Chambre avec vue au MAC

Ces jours-ci, le MAC fait coup double. En parallèle à la brillante exposition engagée de l’artiste mexicaine Teresa Margolles, le Musée d’art contemporain présente l’oeuvre non moins intelligente et non moins politique d’Emanuel Licha.
Depuis plusieurs années, Licha a développé une oeuvre qui réfléchit les images de la guerre. Mais cet artiste ne travaille pas le terrain très miné de l’impact — ou du non-impact — sur les populations des images donnant à voir de la violence. Il s’intéresse plutôt aux conditions de production des représentations de la guerre, à la manipulation volontaire ou involontaire de l’information et de la réalité.
Dans sa vidéo How Do We Know What We Know ? (2011), il tentait de comprendre comment les journalistes, qui ne peuvent pas toujours avoir accès aux zones de combat, arrivaient néanmoins à mettre en scène, à construire, une réalité aux sujets complexes qu’ils doivent couvrir. En 2010, à la galerie SBC, dans son exposition intitulée Pourquoi photogénique ?,Licha montrait une base militaire en Californie où des soldats s’entraînent dans un environnement ressemblant à une ville irakienne.

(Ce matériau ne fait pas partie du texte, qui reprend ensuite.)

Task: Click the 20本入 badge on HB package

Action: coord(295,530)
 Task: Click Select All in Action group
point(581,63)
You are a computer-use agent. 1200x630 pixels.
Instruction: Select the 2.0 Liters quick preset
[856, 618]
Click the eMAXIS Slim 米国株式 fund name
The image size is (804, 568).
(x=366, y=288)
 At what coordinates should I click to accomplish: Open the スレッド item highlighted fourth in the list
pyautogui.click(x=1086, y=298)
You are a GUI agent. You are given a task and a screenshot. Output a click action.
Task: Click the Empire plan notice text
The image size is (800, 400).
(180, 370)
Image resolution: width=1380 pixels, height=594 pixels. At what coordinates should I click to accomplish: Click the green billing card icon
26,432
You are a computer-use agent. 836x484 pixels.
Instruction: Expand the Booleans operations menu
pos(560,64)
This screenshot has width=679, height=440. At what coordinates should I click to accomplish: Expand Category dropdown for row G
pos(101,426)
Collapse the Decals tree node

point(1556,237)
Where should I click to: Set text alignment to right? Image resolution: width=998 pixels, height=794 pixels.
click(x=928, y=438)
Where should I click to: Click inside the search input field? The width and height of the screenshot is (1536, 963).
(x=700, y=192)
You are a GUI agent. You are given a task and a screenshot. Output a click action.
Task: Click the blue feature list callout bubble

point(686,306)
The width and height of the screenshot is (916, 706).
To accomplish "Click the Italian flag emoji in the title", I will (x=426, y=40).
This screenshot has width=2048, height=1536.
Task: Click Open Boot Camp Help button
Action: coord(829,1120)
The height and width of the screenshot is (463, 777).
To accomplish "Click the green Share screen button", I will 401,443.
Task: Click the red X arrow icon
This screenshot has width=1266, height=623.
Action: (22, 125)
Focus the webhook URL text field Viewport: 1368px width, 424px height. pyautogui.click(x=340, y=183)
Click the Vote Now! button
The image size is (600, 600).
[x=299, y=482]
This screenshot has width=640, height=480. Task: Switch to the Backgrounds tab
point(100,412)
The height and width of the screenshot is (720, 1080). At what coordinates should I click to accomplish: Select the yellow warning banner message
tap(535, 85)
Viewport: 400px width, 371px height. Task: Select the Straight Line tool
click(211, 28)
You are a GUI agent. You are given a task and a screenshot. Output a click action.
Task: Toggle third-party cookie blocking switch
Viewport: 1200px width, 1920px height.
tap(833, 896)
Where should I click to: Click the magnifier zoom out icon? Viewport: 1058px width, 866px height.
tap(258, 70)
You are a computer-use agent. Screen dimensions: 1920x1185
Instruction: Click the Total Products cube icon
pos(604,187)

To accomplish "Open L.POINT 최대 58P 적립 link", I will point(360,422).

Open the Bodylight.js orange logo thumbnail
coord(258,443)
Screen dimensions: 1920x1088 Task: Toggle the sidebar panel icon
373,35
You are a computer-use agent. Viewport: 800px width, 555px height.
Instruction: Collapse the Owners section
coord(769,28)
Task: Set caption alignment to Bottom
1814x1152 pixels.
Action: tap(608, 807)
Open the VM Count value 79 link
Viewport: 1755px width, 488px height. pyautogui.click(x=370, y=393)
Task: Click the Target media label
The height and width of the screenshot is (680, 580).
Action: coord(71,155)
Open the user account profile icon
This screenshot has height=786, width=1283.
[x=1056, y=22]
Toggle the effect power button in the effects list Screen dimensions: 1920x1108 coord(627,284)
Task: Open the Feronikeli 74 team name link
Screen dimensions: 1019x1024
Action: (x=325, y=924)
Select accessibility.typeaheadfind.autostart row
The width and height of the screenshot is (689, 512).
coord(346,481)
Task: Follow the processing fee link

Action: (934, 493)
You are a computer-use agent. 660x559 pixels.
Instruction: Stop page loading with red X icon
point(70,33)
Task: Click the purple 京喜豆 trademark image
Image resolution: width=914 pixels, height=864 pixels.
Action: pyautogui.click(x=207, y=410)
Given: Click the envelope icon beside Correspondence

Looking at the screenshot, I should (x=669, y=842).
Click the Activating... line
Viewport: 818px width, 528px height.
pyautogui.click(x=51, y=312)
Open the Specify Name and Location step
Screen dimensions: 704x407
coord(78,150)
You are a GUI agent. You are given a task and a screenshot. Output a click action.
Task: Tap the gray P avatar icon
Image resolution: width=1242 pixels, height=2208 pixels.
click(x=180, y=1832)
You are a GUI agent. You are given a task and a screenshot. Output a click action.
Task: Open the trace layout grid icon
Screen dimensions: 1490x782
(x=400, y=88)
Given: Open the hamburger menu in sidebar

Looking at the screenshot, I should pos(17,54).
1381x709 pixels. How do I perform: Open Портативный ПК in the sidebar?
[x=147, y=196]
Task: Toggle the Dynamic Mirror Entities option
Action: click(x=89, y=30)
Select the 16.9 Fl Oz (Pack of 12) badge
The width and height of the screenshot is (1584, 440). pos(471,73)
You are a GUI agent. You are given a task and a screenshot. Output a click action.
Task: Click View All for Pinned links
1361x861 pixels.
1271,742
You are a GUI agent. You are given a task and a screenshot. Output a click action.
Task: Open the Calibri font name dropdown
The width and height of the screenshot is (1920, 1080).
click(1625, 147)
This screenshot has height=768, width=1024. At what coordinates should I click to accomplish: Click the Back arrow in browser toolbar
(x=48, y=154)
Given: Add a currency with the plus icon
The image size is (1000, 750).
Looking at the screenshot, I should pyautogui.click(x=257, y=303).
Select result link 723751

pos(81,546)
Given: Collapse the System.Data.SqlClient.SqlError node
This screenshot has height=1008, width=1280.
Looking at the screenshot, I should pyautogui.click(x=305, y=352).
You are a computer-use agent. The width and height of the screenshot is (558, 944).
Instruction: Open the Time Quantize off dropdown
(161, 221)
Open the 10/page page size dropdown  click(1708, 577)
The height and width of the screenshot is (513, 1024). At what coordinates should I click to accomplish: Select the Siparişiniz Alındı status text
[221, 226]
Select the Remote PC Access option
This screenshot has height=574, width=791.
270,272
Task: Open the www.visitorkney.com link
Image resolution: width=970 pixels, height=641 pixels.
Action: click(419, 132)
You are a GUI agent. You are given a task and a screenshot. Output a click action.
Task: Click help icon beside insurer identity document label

Ce décor, créé par des artisans de l’industrie du cinéma hollywoodien, permet aux militaires d’avoir une meilleure idée des conditions de la guerre au Proche-Orient. Mais ce lieu permet aussi d’accueillir des médias de masse et des visiteurs plus communs dans ce que l’artiste définit comme un camp « d’entraînement pour les spectateurs », lieu permettant de rendre la guerre et les militaires plus photogéniques…
Dans son installation vidéo au MAC, Licha ajoute un volet important à sa passionnante réflexion sur la représentation de la guerre. Il centre ici son propos sur ces hôtels qui, en temps de conflit, deviennent momentanément des zones protégées. Il est donc allé tourner des images dans les établissements comme le Holiday Inn de Sarajevo, l’Al Deira de Gaza, l’hôtel Ukraine de Kiev, le Mayflower de Beyrouth et le Hyatt de Belgrade.
Dans ces édifices furent logés des journalistes. Mais, étonnamment, ils abritèrent aussi des conférences de presse des diverses factions et troupes en lutte. Dans ces locaux passèrent aussi des représentants de l’ONU et de diverses ONG. Licha signale comment ces hôtels de guerre peuvent souvent donner le sentiment d’une proximité avec les événements sans donner pour autant un accès direct à ceux-ci. L’artiste nous amène donc à remettre en question l’idée d’une image qui existerait sans aucune manipulation ou jeu de représentation de la part des belligérants…
Mais son travail remet aussi directement en question l’idée un peu saugrenue et utopique d’une image pure de la guerre qui ne serait que témoignage, dans laquelle il n’y aurait aucune intervention ou contamination de la part du photographe. Une telle photo sans intrusion physique ou psychologique de celui qui prend l’image — une photographie sans photographe, une vidéo sans vidéaste — ne saurait exister.

Cadre photographique
Le passage le plus passionnant du film Hotel Machine, qui constitue la pièce centrale de cette installation complexe de Licha, est certainement ce moment où on nous explique que bien des images et vidéos emblématiques des conflits qui eurent lieu durant les dernières décennies ont été prises à partir des fenêtres de ces hôtels ! Cela serait le cas entre autres pour cette célèbre scène de renversement de la statue de Saddam Hussein au square Firdos, à Bagdad. Ce déboulonnage, orchestré le 9 avril 2003 par les soldats états-uniens, fut réalisé à proximité de l’hôtel Palestine où logeaient bien des reporters qui ne pouvaient donc pas la rater. Voilà qui changera notre perspective sur le sujet.
J’aurais un seul reproche à faire à cette installation. La salle qui permet de voir le film Hotel Machine — qui dure 64 minutes — ne possède que quelques sièges. Certes, son installation ressemble à un hall d’hôtel. Mais lorsque nous sommes passés, bien des spectateurs étaient allongés au sol… Devant l’horreur de la guerre, l’inconfort du spectateur dans un musée semblera chose bien ridicule. Néanmoins, pourquoi ne pas montrer ce film dans une salle de projection ? Il y a une tendance bien étonnante en art contemporain à présenter des documentaires dans des espaces peu adaptés. Je ne suis pas sûr que ce film gagne à être ainsi installé.